### Objetivo da tarefa
Segundo o texto sobre o ataque à Vice-Presidente argentina, em que estação a Polícia Federal prendeu Brenda Uliarte?

O ataque à Cristina é um divisor de águas para a democracia argentina

Por Eduardo J. Vior para o Saker Latinoamérica – 5 de setembro de 2022

Ao apoiar tacitamente o ataque à Vice-Presidente, a oligarquia está mais uma vez tentando suprimir o peronismo como representante das classes populares argentinas

Neste domingo 04, a Unidade Antiterrorista da Polícia Federal Argentina prendeu Brenda Uliarte, na estação de Palermo da Estrada de Ferro San Martín. A jovem é parceira de Fernando André Sabag Montiel, o terrorista que, na noite de quinta-feira, 1º de setembro, tentou assassinar a Vice-Presidente da República, Cristina Fernández de Kirchner, enquanto ela saudava os milhares de apoiadores que a esperavam fora de sua casa, na esquina das ruas Uruguai e Juncal, no bairro da Recoleta na Cidade de Buenos Aires.

### Informação exibida
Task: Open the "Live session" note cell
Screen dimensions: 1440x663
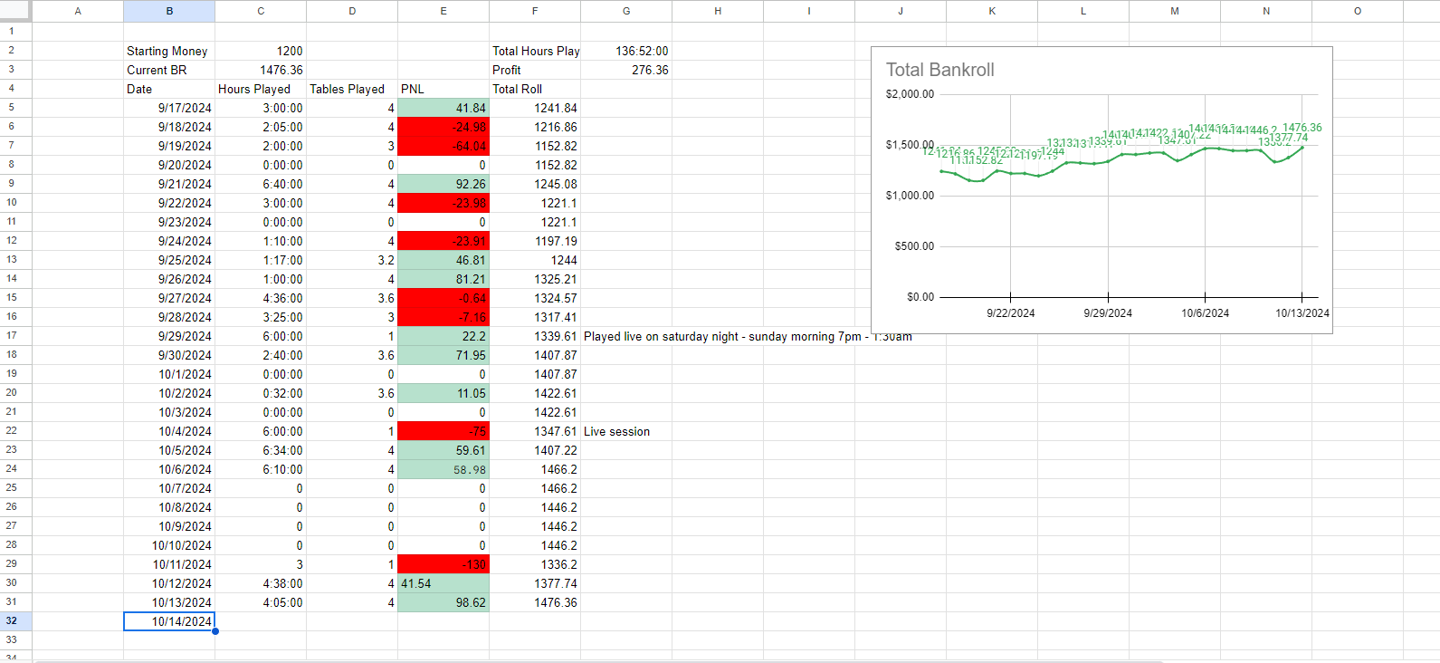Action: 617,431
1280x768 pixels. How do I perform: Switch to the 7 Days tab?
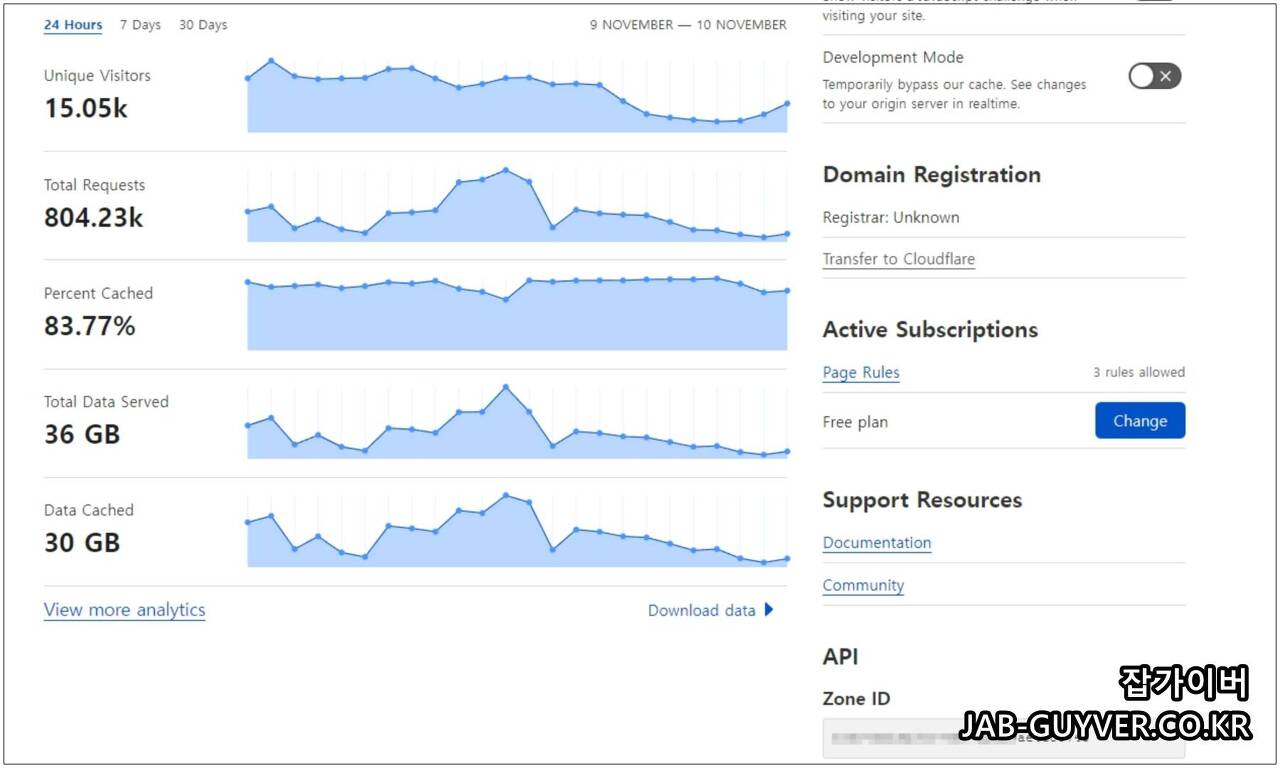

### Resposta esperada
Na estação de Palermo da Estrada de Ferro San Martín.